Abstract

PURPOSE: Disodium pamidronate (pamidronate) is a bisphosphonate (BP) and has been used to treat complications caused by metastatic bone tumors. The aim of this study was to assess the direct effect of pamidronate on human osteosarcoma cells and its interaction with bone growth factors.
METHODS
Three osteosarcoma cell lines (HOS, KHOS/NP, Saos-2) were treated with 100micrometer of pamidronate and changes in cell proliferation, cell cycle, and apoptotic markers were evaluated. To check the interaction of pamidronate with bone growth factors, KHOS/NP cells were maintained in serum-free culture medium for 24 hours. And then they were treated with Bone morphogenic protein (BMP)-2, insulin-like growth factor (IGF)-1, and platelet-derived growth factor (PDGF)-BB with or without pamidronate (100micrometer).
RESULTS
Seventy-two hours after pamidronate treatment, cell growth rate began to decrease by 93% for KHOS/NP, 54% for HOS, and 27% for Saos-2. And after 96 hours, growth of HOS and Saos-2 was decreased by more than 90%. We observed that pamidronate treatment changed the expression of cell cycle regulating proteins and induced cell cycle arrest at G1 phase. In apoptosis assay, loss of Bcl-2 (HOS) and appearance of BID, NBK (KHOS/NP) were observed after pamidronate treatment.

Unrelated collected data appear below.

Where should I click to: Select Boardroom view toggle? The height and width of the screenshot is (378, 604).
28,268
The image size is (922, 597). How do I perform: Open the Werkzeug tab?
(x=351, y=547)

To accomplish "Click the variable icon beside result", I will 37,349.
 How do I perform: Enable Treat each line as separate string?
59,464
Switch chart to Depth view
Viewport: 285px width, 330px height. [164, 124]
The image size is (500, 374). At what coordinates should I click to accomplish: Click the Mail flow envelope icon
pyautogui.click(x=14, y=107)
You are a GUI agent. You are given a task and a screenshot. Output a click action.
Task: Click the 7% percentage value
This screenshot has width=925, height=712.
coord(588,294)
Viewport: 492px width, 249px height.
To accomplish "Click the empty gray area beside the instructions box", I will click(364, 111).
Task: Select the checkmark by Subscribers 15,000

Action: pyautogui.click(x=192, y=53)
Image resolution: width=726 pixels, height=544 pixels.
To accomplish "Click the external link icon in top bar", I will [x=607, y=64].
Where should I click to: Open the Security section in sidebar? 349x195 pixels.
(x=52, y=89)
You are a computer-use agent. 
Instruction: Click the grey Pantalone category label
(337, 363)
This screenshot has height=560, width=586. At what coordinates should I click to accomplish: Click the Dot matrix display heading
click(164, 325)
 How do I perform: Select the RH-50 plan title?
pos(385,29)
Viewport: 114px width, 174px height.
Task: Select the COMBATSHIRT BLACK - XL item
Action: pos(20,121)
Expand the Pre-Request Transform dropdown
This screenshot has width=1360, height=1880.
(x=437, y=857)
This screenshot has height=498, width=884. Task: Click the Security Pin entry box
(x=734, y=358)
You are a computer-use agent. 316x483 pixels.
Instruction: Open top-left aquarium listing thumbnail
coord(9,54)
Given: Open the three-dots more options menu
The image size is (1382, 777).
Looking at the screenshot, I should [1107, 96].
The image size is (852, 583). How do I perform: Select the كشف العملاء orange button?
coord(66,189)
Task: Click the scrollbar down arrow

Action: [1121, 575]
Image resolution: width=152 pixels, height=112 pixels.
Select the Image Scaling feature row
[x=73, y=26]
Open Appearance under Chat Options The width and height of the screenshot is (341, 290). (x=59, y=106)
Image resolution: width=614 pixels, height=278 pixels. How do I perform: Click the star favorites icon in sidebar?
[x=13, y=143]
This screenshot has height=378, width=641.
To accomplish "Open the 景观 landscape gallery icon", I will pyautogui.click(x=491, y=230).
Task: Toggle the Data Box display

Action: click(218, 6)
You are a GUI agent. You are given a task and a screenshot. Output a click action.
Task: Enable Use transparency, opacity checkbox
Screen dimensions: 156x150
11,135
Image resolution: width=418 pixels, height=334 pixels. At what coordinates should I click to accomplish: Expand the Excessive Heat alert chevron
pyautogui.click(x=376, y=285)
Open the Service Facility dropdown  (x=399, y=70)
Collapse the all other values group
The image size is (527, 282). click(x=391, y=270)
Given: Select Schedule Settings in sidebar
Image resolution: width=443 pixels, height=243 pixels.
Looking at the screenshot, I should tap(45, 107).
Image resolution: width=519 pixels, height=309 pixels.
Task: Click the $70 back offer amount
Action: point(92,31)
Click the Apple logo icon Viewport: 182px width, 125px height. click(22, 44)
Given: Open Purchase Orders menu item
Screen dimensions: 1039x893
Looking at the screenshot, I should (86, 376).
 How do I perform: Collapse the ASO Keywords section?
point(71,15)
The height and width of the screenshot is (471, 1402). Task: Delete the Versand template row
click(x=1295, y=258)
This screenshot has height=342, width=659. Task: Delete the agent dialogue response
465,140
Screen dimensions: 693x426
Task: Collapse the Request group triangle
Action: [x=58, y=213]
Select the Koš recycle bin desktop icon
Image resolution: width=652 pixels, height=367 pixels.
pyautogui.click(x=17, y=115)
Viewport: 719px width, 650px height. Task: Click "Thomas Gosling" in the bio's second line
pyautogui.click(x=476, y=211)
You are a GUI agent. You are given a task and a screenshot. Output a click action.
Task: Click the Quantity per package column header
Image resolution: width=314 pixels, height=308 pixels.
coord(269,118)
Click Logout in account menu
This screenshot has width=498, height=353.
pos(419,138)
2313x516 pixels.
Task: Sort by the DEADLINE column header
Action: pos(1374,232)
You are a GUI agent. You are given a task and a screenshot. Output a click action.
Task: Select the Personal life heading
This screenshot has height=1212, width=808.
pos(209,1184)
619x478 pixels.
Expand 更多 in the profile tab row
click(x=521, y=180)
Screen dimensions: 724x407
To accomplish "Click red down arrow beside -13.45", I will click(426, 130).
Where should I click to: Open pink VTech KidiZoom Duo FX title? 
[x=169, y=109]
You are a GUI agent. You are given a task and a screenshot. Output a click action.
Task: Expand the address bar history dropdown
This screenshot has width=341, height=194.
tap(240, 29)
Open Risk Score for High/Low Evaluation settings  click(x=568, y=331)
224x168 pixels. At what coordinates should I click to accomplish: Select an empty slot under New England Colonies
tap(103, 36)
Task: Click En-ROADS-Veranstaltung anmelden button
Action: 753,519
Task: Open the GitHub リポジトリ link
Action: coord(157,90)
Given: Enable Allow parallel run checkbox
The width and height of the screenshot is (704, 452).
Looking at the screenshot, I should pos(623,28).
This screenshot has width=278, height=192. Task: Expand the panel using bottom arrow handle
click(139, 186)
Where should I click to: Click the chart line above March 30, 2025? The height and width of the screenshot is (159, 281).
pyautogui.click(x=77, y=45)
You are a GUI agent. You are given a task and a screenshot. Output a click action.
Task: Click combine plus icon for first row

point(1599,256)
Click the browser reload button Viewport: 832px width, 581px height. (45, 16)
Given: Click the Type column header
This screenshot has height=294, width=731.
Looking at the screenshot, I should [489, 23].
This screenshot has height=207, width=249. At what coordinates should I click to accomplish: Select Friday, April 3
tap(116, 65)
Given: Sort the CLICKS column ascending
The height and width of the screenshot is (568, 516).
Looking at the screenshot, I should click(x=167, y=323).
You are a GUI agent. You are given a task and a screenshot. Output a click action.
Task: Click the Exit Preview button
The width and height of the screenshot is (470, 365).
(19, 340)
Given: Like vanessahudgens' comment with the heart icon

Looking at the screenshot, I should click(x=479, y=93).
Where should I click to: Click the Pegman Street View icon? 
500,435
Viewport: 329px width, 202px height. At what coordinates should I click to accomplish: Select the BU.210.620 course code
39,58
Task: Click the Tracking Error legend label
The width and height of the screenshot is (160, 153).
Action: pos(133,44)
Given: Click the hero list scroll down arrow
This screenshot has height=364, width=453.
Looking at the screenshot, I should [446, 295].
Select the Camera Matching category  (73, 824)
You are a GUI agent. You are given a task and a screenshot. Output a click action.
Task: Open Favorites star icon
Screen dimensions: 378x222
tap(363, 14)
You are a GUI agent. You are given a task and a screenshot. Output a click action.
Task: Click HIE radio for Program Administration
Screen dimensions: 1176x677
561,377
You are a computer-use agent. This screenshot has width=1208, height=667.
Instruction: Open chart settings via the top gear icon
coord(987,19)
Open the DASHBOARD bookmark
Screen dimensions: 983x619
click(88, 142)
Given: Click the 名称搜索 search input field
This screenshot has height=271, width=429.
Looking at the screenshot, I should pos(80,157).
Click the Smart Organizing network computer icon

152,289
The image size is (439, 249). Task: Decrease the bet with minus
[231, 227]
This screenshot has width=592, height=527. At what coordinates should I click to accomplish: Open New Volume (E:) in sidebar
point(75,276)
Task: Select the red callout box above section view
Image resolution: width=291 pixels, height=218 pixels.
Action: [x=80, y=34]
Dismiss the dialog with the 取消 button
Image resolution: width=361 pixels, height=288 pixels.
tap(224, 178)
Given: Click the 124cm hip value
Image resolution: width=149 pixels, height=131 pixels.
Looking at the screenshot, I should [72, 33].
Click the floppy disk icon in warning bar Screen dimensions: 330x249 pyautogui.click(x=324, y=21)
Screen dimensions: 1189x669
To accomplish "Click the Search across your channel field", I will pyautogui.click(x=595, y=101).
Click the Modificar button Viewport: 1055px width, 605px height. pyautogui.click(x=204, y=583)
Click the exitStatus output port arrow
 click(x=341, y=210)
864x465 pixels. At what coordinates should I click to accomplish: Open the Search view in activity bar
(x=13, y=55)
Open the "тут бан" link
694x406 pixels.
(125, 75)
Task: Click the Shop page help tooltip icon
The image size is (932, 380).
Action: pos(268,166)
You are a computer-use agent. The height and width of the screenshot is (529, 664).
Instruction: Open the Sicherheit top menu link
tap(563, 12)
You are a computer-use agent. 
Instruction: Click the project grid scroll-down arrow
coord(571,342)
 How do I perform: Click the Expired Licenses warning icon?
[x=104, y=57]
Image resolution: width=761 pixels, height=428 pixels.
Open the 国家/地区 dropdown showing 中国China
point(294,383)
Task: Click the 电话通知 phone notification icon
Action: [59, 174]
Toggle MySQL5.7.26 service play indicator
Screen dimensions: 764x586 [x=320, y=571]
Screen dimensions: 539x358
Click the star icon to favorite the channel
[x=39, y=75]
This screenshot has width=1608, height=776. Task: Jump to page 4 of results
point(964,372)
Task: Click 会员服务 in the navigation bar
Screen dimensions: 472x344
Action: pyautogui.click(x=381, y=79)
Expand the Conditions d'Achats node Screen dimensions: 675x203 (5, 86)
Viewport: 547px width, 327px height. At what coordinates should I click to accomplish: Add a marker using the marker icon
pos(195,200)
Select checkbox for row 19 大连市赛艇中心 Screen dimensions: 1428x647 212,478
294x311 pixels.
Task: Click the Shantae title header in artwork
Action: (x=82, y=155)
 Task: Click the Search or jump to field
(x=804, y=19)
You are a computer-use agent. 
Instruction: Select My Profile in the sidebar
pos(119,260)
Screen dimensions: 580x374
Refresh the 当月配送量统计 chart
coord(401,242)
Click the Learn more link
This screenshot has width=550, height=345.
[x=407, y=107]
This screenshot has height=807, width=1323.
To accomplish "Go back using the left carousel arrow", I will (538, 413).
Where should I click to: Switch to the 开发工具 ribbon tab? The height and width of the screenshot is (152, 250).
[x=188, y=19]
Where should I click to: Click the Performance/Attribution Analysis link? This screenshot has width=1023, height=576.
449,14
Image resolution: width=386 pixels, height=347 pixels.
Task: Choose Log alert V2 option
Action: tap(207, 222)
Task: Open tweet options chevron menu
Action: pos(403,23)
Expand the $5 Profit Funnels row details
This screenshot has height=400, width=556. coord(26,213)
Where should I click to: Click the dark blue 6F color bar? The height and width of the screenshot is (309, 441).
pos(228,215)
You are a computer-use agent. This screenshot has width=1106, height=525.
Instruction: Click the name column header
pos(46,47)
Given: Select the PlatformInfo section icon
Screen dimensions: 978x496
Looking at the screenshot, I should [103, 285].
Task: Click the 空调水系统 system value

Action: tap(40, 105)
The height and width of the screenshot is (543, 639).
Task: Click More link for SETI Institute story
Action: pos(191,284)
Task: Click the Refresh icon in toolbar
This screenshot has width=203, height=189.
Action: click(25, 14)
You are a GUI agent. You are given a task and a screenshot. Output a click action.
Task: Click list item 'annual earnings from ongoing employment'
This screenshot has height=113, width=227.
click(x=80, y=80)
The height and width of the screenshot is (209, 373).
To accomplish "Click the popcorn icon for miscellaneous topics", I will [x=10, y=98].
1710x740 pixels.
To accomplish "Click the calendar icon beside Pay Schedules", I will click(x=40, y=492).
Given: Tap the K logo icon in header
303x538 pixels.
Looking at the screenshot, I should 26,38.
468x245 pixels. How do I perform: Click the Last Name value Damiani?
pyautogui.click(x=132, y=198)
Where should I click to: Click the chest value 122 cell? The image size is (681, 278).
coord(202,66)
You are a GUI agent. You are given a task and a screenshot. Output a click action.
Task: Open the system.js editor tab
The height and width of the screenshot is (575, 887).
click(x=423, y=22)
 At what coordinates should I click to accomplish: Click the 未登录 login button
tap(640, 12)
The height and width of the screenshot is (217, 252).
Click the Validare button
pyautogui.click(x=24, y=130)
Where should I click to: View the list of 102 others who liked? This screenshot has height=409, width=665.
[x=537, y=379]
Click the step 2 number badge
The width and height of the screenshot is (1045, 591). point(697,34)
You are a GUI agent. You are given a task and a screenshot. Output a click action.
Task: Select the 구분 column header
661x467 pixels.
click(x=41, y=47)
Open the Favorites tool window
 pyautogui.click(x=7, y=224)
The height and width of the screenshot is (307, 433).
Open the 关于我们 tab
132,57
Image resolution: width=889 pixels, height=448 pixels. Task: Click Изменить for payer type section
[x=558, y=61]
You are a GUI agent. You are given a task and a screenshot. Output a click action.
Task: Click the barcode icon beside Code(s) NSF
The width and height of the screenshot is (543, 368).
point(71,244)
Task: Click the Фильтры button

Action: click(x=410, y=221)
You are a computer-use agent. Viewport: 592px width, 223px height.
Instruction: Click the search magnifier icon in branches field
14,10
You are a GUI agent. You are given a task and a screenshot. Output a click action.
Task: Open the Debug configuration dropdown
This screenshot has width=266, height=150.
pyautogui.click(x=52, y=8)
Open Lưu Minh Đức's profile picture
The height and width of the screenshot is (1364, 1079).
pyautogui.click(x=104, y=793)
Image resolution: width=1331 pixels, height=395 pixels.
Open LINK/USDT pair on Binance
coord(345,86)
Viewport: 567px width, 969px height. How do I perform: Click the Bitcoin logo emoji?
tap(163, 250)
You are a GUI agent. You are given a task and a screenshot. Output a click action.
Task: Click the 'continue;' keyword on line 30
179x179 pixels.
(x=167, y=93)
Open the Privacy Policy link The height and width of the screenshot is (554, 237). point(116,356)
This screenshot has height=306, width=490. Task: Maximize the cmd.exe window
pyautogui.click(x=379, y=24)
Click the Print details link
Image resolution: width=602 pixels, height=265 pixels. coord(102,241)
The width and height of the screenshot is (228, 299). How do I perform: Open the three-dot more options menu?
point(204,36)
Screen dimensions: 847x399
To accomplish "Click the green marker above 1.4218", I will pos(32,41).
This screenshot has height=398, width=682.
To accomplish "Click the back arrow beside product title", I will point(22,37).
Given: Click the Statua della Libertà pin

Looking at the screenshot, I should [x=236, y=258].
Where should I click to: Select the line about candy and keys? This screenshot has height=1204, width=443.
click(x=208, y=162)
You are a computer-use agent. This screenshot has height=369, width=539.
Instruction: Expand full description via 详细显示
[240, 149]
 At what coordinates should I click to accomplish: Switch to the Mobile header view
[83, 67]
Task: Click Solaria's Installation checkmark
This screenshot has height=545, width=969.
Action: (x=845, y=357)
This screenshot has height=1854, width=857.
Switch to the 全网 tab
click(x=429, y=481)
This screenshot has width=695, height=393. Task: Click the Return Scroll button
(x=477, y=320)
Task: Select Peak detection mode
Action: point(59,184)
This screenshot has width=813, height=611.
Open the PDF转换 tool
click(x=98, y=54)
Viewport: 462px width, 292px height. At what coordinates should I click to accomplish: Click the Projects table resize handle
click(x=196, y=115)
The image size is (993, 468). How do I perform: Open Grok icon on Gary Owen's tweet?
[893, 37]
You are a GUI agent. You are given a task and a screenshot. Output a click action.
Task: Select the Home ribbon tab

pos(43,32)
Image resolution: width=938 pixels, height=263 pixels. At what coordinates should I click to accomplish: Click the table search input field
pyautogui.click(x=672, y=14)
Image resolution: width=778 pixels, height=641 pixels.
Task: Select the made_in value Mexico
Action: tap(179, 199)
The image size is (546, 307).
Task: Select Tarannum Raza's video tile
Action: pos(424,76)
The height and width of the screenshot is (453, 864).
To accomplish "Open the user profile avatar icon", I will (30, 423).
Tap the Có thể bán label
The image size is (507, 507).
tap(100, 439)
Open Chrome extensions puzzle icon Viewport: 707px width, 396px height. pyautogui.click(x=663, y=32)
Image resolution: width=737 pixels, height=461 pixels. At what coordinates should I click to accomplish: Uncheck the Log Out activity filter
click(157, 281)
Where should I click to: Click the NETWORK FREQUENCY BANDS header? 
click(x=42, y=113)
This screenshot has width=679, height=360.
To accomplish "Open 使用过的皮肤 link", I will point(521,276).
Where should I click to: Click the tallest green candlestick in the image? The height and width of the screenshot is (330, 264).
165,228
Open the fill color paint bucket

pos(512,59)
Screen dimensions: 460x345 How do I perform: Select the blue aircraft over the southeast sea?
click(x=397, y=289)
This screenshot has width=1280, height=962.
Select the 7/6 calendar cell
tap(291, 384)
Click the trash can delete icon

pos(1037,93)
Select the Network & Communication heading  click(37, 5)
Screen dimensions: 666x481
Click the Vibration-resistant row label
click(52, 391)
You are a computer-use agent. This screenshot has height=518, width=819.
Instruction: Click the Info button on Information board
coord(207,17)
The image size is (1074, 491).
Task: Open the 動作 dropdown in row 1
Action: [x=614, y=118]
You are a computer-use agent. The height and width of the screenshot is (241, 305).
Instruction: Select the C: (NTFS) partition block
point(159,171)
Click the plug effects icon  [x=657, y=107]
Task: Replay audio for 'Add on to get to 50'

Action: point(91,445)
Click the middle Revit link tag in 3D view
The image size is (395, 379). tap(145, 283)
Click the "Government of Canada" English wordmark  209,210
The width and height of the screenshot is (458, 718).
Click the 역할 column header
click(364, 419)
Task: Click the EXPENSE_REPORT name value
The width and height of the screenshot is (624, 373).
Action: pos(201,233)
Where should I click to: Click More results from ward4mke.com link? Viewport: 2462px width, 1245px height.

Cleaved forms of caspase-3, -8, -9 and PARP were expressed in three cell lines after pamidronate treatment. When KHOS/NP cells were stimulated with bone growth factors, growth was increased by 124% for IGF-1, 102% for PDGF-BB, and 15% for BMP-2 compared to the control. But this stimulatory effect was offset when pamidronate was added together (82% for PDGF-BB, 77% for BMP-2 and IGF-1).
CONCLUSION
Pamidronate inhibited the proliferation of osteosarcoma cells and induced apoptosis. Also, pamidronate directly antagonized the stimulatory effect of bone growth factors. These data show the potential and impressive antitumor properties of pamidronate and call for application in the clinical setting.